- [WHAT YOU NEED TO DO]: Work through the material below and count the lines holding the word "computer"; give that count and nothing more.

- [TASK INPUTS]:

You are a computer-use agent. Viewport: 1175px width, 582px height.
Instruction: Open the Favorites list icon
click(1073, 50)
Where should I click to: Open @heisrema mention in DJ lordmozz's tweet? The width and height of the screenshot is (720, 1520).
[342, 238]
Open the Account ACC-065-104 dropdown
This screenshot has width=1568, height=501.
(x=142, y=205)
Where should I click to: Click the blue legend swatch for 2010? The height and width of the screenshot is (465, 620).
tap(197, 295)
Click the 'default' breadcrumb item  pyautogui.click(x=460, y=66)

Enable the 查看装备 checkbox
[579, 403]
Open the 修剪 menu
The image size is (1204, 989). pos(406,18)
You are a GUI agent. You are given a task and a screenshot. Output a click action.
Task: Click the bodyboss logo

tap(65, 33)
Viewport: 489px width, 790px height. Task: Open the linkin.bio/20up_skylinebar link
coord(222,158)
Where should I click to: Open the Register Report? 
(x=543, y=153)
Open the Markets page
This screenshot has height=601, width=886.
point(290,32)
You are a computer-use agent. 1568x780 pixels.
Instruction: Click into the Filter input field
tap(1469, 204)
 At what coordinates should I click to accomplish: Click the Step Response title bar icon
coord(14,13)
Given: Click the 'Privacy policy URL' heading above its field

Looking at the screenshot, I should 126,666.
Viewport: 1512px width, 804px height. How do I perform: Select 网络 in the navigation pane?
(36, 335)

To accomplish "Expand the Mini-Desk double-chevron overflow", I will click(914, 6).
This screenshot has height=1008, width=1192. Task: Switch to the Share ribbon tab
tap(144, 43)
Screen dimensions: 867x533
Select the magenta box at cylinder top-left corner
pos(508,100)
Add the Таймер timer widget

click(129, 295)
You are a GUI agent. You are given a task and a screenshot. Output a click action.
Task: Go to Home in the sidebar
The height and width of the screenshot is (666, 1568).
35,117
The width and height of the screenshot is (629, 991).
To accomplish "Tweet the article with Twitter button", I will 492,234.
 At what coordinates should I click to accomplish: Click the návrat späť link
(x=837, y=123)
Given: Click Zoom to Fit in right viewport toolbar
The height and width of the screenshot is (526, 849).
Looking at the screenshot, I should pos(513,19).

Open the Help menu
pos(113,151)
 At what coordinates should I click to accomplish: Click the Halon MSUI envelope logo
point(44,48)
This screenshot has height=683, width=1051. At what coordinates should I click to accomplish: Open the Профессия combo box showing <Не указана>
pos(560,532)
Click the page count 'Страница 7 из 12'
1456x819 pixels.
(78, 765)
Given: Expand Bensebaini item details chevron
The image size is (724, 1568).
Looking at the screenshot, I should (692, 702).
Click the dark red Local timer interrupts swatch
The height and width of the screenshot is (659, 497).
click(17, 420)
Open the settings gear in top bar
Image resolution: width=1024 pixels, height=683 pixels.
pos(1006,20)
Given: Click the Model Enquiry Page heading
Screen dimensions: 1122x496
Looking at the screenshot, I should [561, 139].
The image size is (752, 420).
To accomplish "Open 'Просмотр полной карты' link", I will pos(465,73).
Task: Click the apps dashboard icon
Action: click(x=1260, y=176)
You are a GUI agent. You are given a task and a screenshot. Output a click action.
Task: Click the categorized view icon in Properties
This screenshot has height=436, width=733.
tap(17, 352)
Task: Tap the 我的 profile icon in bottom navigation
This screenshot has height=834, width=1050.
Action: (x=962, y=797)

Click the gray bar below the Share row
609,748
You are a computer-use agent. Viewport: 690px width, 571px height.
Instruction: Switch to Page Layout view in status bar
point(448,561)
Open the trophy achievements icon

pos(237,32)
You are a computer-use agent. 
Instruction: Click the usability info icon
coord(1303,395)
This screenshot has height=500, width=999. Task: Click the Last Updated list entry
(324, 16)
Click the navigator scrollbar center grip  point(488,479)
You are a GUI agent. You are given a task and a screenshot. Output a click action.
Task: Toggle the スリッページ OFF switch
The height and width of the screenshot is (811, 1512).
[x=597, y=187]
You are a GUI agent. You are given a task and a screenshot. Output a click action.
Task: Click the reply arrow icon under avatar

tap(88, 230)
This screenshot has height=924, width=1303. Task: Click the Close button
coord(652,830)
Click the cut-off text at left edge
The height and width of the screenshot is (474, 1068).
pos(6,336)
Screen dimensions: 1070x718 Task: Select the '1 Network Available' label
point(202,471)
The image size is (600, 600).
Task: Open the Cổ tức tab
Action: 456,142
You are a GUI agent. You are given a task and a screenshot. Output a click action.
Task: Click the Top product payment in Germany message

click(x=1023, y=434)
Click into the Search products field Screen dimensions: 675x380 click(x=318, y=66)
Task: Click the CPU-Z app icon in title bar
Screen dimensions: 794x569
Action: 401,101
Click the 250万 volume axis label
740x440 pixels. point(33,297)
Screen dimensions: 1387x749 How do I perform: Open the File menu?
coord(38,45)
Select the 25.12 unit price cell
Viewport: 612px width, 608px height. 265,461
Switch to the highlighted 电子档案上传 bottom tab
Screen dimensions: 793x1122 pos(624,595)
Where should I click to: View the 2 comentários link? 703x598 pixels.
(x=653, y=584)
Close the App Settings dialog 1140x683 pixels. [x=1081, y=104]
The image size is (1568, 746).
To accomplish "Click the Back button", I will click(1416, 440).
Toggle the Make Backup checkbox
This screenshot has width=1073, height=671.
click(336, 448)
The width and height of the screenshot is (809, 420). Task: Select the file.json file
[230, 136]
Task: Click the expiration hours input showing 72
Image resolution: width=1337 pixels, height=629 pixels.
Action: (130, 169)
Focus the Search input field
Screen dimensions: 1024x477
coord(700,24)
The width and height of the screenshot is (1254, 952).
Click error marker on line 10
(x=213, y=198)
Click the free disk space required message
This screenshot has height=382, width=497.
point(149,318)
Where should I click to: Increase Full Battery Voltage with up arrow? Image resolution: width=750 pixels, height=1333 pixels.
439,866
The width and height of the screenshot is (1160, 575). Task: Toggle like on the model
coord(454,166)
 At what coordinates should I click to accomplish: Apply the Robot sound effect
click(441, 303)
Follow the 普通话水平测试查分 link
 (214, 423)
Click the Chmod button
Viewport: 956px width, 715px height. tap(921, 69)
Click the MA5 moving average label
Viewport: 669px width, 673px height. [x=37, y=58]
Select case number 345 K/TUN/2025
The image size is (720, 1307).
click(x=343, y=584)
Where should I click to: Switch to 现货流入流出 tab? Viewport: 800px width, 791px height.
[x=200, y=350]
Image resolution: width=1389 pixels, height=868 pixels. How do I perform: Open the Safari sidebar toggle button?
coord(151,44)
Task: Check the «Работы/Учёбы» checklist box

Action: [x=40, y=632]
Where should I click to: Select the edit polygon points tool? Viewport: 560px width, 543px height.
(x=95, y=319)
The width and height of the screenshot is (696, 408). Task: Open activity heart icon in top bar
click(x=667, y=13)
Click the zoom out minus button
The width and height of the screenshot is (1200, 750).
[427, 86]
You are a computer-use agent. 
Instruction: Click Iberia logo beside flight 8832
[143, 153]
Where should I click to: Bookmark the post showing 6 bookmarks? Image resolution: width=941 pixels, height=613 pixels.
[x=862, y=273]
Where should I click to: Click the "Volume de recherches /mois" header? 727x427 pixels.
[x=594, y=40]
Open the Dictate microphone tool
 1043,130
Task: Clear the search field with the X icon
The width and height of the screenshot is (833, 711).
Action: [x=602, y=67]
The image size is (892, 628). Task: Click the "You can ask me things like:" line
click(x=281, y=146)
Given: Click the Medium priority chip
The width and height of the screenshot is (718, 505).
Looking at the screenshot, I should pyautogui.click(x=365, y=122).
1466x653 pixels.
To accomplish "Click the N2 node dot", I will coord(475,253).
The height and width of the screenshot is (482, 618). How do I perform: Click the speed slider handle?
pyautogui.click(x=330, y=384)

- [TASK SOLUTION]: 5